Show each line of the entries below that contains the word "dimensions", copied in full.

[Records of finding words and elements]

_ _ _ _ _ _ _

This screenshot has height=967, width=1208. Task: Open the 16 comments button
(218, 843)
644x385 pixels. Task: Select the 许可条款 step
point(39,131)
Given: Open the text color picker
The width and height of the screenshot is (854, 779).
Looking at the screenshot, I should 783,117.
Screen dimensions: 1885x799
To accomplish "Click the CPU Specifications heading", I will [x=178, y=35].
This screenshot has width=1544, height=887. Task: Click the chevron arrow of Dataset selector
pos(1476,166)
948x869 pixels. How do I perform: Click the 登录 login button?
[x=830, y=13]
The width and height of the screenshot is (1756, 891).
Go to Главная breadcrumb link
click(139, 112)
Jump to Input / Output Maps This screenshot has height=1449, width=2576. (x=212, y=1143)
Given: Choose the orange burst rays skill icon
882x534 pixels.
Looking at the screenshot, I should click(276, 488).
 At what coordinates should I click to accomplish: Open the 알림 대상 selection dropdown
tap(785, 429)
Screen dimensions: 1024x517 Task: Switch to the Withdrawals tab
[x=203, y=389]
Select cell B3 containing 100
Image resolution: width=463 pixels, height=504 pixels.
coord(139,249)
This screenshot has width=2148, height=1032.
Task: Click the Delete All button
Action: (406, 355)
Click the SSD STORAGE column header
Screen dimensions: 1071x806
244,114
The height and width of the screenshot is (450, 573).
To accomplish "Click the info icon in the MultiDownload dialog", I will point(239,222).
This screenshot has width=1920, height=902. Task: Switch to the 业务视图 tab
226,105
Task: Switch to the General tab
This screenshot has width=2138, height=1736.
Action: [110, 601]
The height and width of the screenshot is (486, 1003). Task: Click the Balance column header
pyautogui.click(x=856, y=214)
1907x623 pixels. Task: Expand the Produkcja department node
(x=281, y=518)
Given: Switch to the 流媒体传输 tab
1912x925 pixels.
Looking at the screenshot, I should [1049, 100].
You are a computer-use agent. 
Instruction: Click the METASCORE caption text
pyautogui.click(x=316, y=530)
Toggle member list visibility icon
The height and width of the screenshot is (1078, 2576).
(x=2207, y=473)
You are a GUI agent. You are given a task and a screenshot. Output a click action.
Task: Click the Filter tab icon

_ _ _ _ _ _ _

» RESPONSE BELOW:
Screen dimensions: 1885x799
Screen dimensions: 1024x517 Task: Switch to the Withdrawals tab
Screen dimensions: 1071x806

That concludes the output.